In May, a friend of mine invited me to the Facebook event Marcha das Vadias 2013—Porto Alegre (“SlutWalk 2013—Porto Alegre”). The SlutWalk protest marches started in Canada on April 3, 2011, and since have become a worldwide, annual event. In Brazil, the event happened in all the major capital cities: Brasília, Rio de Janeiro, São Paulo, Recife, Belo Horizonte, and so on. The SlutWalk in Porto Alegre was happening while other public demonstrations were beginning across the city. Judging by the dates, I thought it was just a coincidence. A friend of mine even joked about the fact that we had a busy schedule that week; there were a pro-marijuana rally on Saturday, the SlutWalk on Sunday and camping to protest the cutting of trees during the week. It was only in June—when the protests got bigger nationally—that I realized there was no such coincidence.

As the protests that were initially about the bus fares grew (along with their agenda), feminists themes reached the surface. Of course, feminism is always a public interest, but common sense dictates otherwise. Feminism is sometimes seen as nagging, as complaints of unhappy and annoying women. And during the protests in July, themes such as abortion, Estatuto do Nascituro (“Statute of the Unborn,” a strong pro-life bill) fit right in with the new complaints. There was no dualism between the “feminist issues” and the “popular issues.” At last, they were the same.

The common denominator in both cases was the secularity of the state. Marco Feliciano (a racist evangelical minister and federal deputy) was chosen as head of the Minority and Human Rights Commission. This same man came to public with a bill project that would allow psychologists and psychiatrists to treat homosexuality as a mental illness. The public nicknamed the bill the “gay cure.” The phrase “Marco Feliciano não me representa” (“Marco Feliciano doesn’t represent me”) hit Facebook all over the country and became a meme. And the SlutWalk and the July movements were both demanding political answers to those questions.

In August, part of public money was used to finance the World Youth Day (a Catholic event) and Pope Francis’s visit to Brazil.
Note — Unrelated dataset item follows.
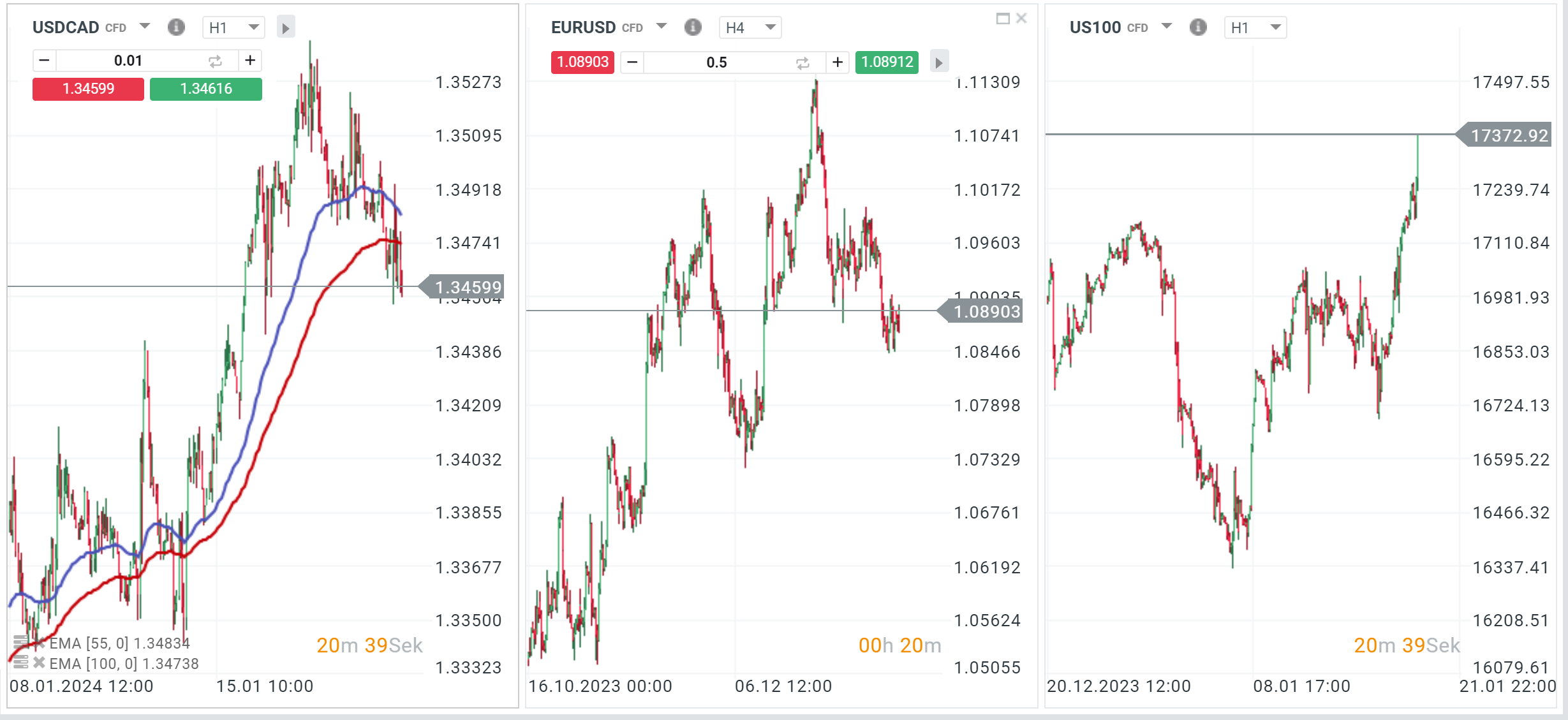Viewport: 1568px width, 720px height.
Task: Increase USDCAD volume with plus button
Action: click(x=250, y=61)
The SlutWalk in Rio de Janeiro waited for the beginning of the World Youth Day so they could protest alongside. Of course, by August the protest numbers had come drastically down. However, the bus-fare riots and the SlutWalk still echoed the same complaints.

From a complete system revolution to a revolution in the bus-fare prices, I heard the word revolution so many times. From complaints about better schools to better gender understanding, I read the word education so many times. From jokes in posters (“If the Pope smoked weed . . .”) to actual demands for its legalization, I saw a reference to marijuana in both protests. For this last part I don’t have much of an explanation, but it’s noteworthy.

The SlutWalk theme this year was “End the Silence,” a means to encourage women to denounce rapists. The protesters demanded the end of the oppression caused by the abuse that isn’t talked about. In other words, the protesters wanted to show who was in charge. In the end, all these social manifestations sought that same solution that is just the start of a solution. They say admitting the problem is the first step to fix it. In this year’s social movements, it became clear that the first step to fix the problems was breaking the silence about them.

The SlutWalk was certainly the most celebratory of any march I’d ever seen, with samba drums, “adapted” carnival songs and instruments giving it a carnival street-party atmosphere. And that captures the spirit of the June–August protests. Even though there were complaints, there was joy to break out and let yourself be heard, at least once.